The Eye Tribe

[peter.hormuth]

Hello,

when I try to install "TheEyeTribeSDK-0.9.36-x86.exe" on windows 7 which I downloaded at the http://theeyetribe.com/?download_file=5 ... 9dfb7fa141

My my trend micro scan says the file is infected by a trojan called "TROJ_FAKEAV.BMC"
the scanner is deleting the file.

Result:
[1204:0558][2014-06-26T14:51:26]e000: Error 0x80070002: Failed to launch elevated child process: C:\Users\adhope5\AppData\Local\Temp\{367819d6-79f3-441c-8543-8f5f115c610e}\.be\TheEyeTribeSDK.exe
[1204:0558][2014-06-26T14:51:26]e000: Error 0x80070002: Failed to elevate.
[1204:0558][2014-06-26T14:51:26]e000: Error 0x80070002: Failed to actually elevate.
[1204:0558][2014-06-26T14:51:26]e000: Error 0x80070002: Failed to elevate.
[1204:0558][2014-06-26T14:51:26]i399: Apply complete, result: 0x80070002, restart: None, ba requested restart: No

Is there another TheEyeTribeSDK-0.9.36-x86.exe version which is not infected or did I do something wrong.

Thanks

Peter

[Martin]

Hi Peter,

It seems the Trend Micro scanner is detecting false positive.

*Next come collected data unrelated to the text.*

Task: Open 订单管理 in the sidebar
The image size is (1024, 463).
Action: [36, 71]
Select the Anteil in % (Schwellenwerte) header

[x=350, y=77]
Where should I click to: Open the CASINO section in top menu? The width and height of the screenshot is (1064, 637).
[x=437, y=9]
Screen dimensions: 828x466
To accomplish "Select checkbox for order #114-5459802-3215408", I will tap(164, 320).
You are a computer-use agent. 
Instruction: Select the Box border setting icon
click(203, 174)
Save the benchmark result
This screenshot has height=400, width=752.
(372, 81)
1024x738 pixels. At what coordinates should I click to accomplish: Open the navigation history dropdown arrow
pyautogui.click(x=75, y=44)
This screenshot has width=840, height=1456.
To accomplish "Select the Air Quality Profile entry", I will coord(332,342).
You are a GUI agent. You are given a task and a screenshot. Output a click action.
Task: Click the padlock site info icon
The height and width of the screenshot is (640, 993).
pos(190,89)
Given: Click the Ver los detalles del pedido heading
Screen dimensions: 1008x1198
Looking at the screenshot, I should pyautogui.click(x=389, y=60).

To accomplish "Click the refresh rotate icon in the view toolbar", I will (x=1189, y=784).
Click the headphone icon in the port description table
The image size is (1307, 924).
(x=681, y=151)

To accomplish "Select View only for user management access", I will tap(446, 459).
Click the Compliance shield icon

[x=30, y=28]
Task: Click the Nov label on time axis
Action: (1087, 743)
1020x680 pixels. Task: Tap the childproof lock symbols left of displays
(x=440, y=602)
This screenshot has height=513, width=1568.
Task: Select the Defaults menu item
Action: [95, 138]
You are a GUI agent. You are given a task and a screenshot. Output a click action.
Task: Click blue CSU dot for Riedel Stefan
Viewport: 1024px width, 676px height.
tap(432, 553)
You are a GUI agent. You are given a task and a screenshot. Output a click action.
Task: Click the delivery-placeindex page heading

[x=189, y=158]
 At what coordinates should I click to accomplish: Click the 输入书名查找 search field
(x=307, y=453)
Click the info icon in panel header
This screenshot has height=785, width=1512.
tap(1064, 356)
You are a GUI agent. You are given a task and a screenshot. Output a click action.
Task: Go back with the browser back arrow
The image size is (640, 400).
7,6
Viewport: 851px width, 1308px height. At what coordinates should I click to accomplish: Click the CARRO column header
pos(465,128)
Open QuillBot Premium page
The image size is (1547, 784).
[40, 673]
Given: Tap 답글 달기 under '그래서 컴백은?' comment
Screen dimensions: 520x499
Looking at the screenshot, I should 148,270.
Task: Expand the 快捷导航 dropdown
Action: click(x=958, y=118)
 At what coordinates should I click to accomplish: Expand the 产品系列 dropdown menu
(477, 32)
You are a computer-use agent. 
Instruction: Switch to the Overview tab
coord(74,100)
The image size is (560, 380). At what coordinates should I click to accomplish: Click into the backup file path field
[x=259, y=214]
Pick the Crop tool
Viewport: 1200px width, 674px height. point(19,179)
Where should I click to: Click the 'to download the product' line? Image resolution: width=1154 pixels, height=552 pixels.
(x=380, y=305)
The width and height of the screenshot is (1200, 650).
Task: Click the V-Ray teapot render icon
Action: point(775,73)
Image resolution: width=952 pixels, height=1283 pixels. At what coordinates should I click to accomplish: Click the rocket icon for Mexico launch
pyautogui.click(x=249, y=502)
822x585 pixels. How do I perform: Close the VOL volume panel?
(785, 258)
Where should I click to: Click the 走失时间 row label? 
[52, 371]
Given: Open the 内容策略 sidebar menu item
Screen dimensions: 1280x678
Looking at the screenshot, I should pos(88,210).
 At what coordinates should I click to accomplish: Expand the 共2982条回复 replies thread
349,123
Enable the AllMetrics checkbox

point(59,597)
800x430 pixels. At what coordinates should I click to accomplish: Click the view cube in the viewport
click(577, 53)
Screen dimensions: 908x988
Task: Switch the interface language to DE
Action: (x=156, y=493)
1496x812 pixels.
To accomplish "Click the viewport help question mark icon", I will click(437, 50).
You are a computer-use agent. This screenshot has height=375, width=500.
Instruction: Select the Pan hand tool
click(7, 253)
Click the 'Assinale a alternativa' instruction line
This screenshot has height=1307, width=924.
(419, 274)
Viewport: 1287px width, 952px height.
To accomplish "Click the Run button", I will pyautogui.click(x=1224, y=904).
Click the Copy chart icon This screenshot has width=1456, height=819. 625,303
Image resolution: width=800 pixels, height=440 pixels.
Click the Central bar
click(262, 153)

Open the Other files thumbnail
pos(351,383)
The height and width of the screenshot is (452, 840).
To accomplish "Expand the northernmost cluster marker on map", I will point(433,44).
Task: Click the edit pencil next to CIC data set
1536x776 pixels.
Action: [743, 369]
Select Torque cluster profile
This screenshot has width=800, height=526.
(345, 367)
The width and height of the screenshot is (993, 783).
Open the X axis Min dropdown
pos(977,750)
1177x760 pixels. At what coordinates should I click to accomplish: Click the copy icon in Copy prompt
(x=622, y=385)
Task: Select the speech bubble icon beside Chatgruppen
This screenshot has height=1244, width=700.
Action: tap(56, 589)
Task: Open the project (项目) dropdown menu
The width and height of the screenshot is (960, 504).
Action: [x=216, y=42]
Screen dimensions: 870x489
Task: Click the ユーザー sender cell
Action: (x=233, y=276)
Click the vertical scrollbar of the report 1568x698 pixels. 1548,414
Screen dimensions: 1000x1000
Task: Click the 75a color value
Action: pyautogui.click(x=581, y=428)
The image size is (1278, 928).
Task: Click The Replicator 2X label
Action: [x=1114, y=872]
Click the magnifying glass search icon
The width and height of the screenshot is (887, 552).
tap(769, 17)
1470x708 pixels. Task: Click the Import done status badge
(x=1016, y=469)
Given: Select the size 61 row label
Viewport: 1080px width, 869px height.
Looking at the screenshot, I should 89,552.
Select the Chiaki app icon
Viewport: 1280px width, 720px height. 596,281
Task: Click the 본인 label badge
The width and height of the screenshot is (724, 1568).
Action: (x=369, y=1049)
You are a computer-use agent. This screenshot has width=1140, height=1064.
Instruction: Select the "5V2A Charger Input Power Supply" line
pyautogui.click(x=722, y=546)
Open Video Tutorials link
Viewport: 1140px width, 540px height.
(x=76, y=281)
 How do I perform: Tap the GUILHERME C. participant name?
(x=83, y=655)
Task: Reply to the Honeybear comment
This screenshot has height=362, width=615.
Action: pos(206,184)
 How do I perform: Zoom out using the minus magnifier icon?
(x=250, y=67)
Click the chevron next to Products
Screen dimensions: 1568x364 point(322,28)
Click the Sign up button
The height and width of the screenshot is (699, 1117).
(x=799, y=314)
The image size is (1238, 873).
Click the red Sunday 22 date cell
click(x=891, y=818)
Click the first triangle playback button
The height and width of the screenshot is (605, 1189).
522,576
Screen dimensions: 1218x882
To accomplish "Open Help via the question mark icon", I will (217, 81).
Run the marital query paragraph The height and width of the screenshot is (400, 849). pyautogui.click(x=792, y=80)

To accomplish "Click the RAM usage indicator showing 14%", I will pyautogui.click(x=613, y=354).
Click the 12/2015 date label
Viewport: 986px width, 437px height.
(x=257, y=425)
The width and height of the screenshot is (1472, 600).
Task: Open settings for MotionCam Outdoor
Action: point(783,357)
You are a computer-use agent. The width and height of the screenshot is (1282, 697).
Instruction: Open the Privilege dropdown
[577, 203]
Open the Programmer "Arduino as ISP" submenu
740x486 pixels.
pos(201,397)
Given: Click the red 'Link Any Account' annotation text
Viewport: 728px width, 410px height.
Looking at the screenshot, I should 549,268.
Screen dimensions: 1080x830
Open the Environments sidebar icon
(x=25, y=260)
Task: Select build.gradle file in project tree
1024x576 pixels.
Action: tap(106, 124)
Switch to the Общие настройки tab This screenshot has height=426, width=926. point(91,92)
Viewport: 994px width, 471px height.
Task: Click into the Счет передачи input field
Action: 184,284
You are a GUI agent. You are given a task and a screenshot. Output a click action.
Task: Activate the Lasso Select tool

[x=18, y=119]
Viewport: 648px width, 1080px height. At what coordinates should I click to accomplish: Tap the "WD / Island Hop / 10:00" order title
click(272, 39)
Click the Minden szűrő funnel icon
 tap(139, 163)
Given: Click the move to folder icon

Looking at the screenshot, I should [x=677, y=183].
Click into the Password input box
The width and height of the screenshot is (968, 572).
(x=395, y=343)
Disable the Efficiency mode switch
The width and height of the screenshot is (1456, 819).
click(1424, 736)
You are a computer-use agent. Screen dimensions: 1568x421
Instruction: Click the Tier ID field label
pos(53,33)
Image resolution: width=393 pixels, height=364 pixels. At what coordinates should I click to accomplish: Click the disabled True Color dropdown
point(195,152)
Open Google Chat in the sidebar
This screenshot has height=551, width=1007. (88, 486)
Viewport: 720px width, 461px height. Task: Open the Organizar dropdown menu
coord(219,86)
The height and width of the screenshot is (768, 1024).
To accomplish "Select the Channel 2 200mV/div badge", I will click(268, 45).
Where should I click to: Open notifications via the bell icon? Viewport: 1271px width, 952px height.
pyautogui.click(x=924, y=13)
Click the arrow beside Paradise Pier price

I just downloaded a fresh copy and scanned it locally with AVG with no issues found.

In addition I submitted the file to a service that scans with 40 engines (Kaspersky, McAfee, Symantec etc.) and it came back with 1/40 where the one is TrendMicro.

I have submitted a report to TrendMicro for reclassification.

[peter.hormuth]

thanks for the fast respone.

So we will wait for the update of trendmicro.

Peter

[Martin]

I will investigate further on our end to see if we can prevent the malware flagging. I think it is related to the way resource are embedded in the software. Hopefully we can have it fixed with the next update that goes out in within a few days.

[Martin]

This is the reply from TrendMicro:

Code: Select all

The file you have submitted is currently not detected by Trend Micro:

FileName:TheEyeTribeSDK-0.9.36-x86 (1).exe
FileSize:30593378
FileMD5:4efee91dd84888c0bdad312729392234
FileSHA1:a5b9c1c36d676f6cd9b620c51196d3debb2d452e

If you see any detection on your side while using Trend Micro products, please
submit the following information:

1. Screenshot of the detection
2. Component version of the product used
3. The exact copy of the file which is detected on your end

I'd be most thankful if you could provide the three items above so we can get this issue resolved.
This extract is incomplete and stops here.